Louis Serra en avait toujours entendu parler. Depuis son enfance dans un orphelinat reculé du royaume, il sentait qu'il avait plus à offrir que la vie minable qu'il avait eu jusqu'à présent. Il était encore jeune, mais jamais personne n'avait voulu l'adopter. Il n'avait d'ailleurs jamais voulu être adopté. Il voulait juste prouver au monde sa valeur.

Et il avait finalement réussi. L'Élite, d'habitude peuplée de nobles ou d'enfants de riches familles marchandes, lui avait ouvert ses portes après des efforts et quatre ans de travail pour se préparer. Il aurait cependant cru que son statut lui collerait moins à la peau.

— Vous avez vu ? C'est le Prétendant sans sous... murmura un élève.

— J'ai entendu dire qu'il n'avait même pas d'album de l'Élite..

— Il ne pourra pas rester longtemps ici, il ne servira à rien sans fortune ou lien important, affirma un autre.
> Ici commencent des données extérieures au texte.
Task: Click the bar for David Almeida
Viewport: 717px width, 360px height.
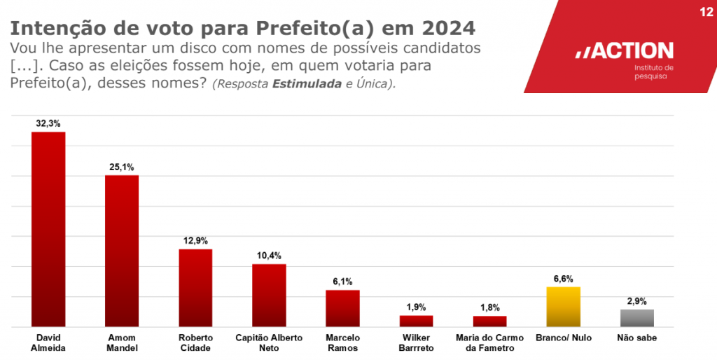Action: click(48, 229)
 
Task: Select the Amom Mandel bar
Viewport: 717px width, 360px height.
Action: click(122, 251)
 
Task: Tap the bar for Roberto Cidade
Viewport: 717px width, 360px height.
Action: click(195, 288)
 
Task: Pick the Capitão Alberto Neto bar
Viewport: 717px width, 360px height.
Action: click(269, 295)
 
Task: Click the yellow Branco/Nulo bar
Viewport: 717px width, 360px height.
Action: click(564, 307)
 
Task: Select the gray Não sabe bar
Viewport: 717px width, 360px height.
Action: click(637, 318)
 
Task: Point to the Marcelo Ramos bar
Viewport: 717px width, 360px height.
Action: click(342, 308)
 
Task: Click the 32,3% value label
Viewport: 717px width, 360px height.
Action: click(48, 123)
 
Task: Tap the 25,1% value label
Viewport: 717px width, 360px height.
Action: click(122, 167)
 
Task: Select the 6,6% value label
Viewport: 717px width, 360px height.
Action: click(564, 279)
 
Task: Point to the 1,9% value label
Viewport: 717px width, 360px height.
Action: click(416, 307)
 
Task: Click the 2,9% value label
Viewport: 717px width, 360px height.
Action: click(637, 301)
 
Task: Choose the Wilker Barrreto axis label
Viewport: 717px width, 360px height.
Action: click(416, 342)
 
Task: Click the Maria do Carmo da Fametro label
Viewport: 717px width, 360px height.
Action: click(489, 342)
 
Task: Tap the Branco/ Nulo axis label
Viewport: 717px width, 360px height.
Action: click(564, 338)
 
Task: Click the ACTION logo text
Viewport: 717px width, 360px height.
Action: click(625, 51)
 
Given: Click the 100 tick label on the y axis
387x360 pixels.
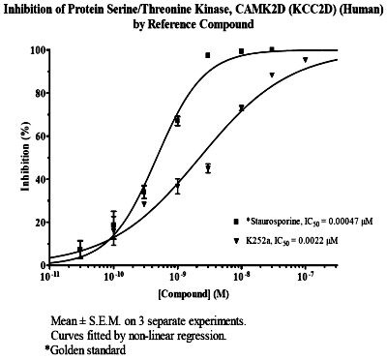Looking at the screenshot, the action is [38, 50].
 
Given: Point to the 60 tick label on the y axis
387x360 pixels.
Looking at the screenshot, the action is [40, 136].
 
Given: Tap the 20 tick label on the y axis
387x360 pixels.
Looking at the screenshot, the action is [40, 223].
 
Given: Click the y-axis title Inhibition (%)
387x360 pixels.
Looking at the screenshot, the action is [25, 157].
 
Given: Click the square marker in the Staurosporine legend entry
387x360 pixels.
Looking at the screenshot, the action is [236, 222].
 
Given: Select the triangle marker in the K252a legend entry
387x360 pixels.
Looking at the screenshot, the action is [236, 240].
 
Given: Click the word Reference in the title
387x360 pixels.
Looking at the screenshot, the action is [172, 24].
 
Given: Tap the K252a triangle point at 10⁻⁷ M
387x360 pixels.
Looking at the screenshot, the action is [305, 59].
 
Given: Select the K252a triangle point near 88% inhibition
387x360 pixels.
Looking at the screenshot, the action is [272, 75].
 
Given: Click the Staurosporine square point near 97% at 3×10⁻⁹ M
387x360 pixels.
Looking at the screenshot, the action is [207, 55].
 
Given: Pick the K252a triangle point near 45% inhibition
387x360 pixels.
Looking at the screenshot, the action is [208, 167].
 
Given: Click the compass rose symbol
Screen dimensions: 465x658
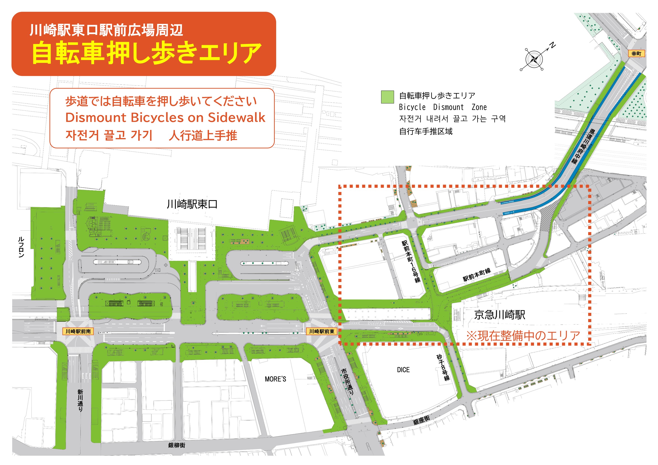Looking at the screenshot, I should tap(534, 59).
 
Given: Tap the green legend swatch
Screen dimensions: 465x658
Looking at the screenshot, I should tap(387, 97).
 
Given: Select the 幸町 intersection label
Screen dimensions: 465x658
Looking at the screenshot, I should tap(636, 53).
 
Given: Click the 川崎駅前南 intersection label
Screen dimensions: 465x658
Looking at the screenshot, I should tap(78, 331).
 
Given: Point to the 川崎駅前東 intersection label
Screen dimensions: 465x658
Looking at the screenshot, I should tap(322, 331).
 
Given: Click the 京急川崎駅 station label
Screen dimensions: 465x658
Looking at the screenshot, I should tap(499, 315).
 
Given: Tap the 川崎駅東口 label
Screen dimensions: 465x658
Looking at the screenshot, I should tap(192, 204).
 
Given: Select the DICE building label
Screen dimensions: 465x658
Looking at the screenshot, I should tap(403, 370).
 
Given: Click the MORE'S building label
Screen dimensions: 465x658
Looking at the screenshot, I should tap(275, 379).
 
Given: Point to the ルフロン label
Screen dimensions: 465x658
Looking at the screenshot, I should tap(21, 247).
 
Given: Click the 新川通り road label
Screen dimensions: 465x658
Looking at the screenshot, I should tap(80, 400).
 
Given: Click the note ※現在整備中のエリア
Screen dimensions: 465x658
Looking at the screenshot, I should tap(523, 336).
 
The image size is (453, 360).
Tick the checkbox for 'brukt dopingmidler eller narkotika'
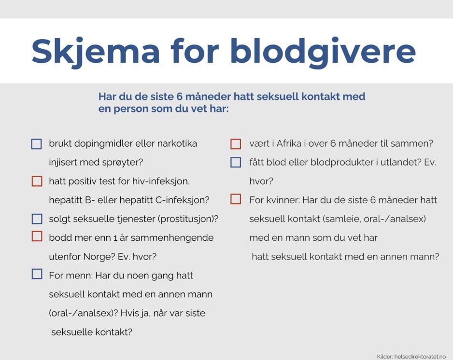[x=37, y=144]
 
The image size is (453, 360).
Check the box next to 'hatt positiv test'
[x=37, y=181]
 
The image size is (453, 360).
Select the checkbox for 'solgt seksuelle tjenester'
[x=37, y=219]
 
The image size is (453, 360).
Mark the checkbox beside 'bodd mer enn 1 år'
[x=37, y=236]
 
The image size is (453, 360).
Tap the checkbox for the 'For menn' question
[x=37, y=274]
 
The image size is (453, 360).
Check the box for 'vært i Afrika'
[x=236, y=144]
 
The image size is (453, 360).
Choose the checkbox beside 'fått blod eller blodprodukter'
[x=236, y=163]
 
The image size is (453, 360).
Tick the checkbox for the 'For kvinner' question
[x=236, y=199]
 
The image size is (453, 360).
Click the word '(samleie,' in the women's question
[x=342, y=219]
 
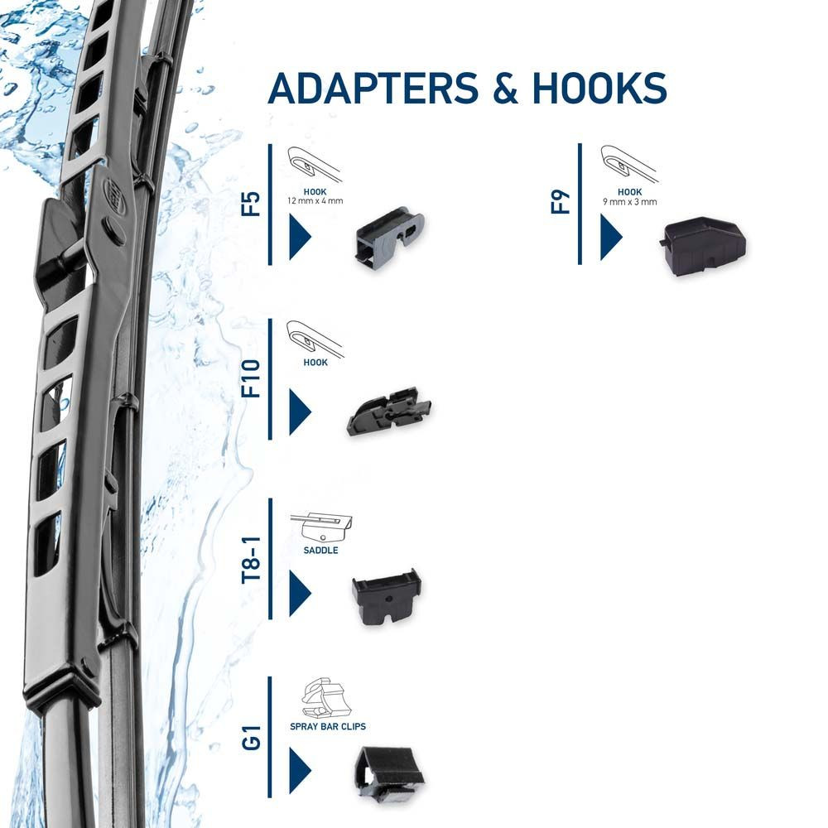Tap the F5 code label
250,205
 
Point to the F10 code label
250,378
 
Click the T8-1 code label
250,561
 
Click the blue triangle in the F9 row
611,238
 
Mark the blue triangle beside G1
299,770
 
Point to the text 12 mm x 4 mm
315,201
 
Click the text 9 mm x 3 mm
629,201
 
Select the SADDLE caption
321,550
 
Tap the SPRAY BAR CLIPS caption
328,726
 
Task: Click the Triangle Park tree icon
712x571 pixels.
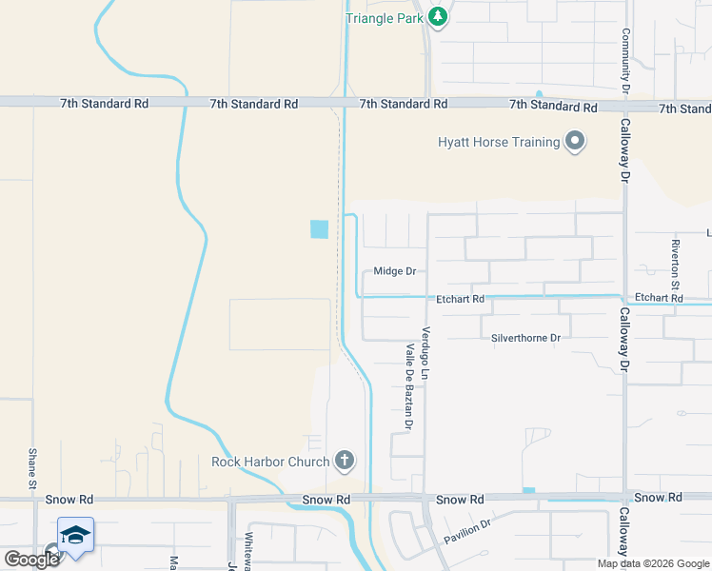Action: point(438,16)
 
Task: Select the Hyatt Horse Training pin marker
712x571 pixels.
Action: point(575,142)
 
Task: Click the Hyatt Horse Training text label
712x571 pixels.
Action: point(498,142)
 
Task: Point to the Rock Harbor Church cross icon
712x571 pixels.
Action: point(345,463)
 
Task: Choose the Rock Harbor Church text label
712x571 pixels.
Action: point(270,463)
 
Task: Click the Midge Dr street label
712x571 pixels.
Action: point(394,271)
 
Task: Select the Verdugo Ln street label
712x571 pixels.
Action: point(426,351)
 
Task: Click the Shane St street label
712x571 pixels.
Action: point(32,469)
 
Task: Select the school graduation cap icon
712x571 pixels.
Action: point(74,534)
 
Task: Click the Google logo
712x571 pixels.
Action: point(31,559)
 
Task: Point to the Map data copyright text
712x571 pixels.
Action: point(653,563)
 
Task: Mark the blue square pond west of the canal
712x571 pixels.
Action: point(319,229)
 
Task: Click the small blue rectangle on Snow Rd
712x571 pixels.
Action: point(529,491)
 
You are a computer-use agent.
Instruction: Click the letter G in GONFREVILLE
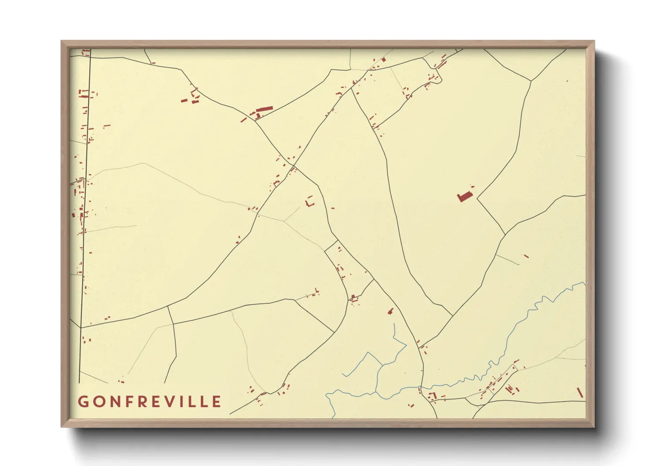[x=82, y=402]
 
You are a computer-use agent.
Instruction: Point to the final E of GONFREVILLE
[x=216, y=402]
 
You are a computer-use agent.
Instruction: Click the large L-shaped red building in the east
[x=464, y=196]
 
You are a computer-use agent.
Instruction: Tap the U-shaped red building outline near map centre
[x=310, y=202]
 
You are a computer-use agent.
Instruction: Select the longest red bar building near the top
[x=265, y=109]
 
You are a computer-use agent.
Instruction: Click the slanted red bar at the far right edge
[x=580, y=392]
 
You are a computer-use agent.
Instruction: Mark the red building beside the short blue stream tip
[x=390, y=311]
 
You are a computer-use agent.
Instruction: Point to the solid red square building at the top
[x=383, y=59]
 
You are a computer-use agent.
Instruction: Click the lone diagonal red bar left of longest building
[x=244, y=119]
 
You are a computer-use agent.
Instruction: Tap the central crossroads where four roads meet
[x=293, y=166]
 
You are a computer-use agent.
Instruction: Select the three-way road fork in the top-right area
[x=531, y=81]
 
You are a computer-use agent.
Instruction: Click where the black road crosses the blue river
[x=420, y=388]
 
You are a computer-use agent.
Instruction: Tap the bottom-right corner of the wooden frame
[x=593, y=426]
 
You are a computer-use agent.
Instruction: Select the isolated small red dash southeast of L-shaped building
[x=526, y=256]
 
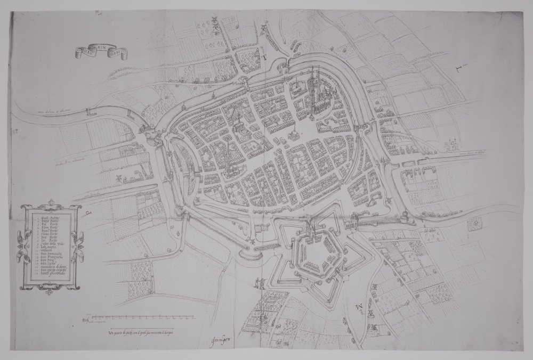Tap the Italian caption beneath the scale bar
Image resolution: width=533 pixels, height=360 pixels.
pos(141,332)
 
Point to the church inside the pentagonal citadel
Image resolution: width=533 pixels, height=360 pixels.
pos(309,234)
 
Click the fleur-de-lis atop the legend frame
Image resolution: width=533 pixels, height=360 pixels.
pos(51,203)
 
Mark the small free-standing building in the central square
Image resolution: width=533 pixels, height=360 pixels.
pos(292,134)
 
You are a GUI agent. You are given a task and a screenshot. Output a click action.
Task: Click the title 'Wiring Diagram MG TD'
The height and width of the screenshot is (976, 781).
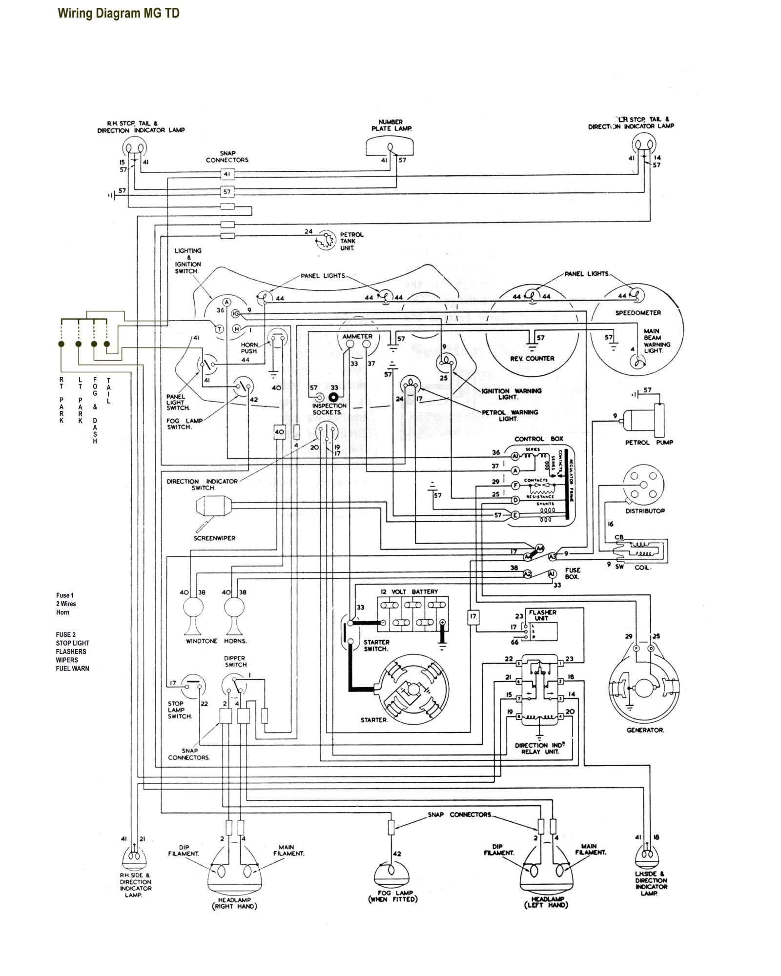(119, 13)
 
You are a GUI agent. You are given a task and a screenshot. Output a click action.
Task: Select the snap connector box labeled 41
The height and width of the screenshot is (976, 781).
(227, 174)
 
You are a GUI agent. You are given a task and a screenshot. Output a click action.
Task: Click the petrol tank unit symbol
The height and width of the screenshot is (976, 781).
(326, 240)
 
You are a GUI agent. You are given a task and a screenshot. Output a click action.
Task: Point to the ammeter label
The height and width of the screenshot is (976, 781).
(357, 337)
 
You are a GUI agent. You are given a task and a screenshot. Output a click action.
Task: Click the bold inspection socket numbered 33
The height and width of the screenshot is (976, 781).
(334, 398)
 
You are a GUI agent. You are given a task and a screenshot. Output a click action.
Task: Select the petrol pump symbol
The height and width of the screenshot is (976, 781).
(645, 420)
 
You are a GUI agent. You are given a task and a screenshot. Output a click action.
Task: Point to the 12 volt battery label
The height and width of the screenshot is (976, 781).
(410, 591)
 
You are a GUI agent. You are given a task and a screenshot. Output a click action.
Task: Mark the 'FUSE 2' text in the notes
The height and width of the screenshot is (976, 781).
(66, 635)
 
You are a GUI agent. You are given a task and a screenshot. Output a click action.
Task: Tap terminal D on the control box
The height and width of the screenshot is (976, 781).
(514, 500)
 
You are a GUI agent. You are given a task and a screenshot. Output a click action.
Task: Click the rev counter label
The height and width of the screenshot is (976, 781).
(532, 358)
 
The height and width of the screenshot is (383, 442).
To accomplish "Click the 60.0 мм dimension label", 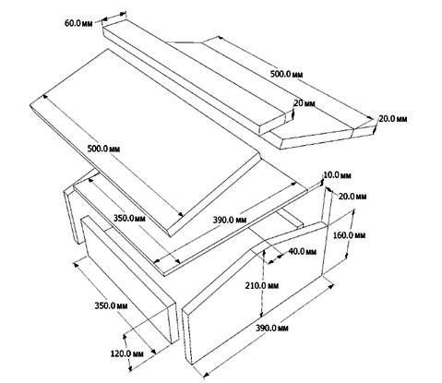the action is coord(78,23).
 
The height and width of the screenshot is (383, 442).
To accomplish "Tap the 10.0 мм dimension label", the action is coord(337,175).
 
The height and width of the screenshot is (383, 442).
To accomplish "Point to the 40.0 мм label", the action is coord(302,251).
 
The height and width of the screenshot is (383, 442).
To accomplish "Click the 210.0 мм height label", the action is coord(262,285).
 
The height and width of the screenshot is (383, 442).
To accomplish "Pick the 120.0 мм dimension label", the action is coord(126,353).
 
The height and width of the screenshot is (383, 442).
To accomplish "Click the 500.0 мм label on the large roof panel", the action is coord(103,149).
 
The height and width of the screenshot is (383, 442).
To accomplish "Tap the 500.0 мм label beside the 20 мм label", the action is coord(286,74).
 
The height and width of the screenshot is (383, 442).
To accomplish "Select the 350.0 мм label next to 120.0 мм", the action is coord(111,305).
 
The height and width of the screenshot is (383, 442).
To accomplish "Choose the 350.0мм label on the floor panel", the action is coord(129,219).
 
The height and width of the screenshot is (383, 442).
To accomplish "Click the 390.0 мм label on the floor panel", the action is coord(230,220).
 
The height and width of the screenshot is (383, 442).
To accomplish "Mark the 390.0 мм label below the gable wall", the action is coord(272,328).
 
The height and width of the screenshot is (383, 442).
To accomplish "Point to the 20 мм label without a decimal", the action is coord(305,103).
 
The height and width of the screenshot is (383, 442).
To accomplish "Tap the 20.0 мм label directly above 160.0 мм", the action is coord(352,197).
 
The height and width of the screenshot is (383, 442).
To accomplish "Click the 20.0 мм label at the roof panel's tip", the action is coord(393,119).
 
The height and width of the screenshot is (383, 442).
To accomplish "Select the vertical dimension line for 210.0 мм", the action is coord(263,283).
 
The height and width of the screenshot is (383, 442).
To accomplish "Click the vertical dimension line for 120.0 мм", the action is coord(127,353).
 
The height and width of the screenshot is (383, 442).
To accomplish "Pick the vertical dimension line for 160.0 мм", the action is coord(351,234).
Louis serra les dents aux remarques qui se faisaient derrière son dos. Cela faisait seulement trois jours que la situation avait dérapé, au point de mettre en péril la réussite de sa prochaine épreuve. L'adolescent devait mettre la main sur une espèce de plante fort rare qui ne poussaient que dans des endroits improbables et difficiles d'accès. Louis avait trouvé peu d'informations à ce sujet, si ce n'est qu'elle était surnommée la Foudre fantôme des ronces. Son apparence était semblable à celle des chardons d'après les descriptions, mais les tiges étaient argentées et la partie florale avait une teinte d'un bleu scintillant.

Il avait bien tenté de demander conseil auprès d'élèves plus âgés, mais aucun n'avait consenti à l'aider. Louis venait d'essuyer un énième refus, et sentait qu'il perdait sa patience.

Reste calme, ce n'est rien, tu leur prouveras qu'ils ont tort.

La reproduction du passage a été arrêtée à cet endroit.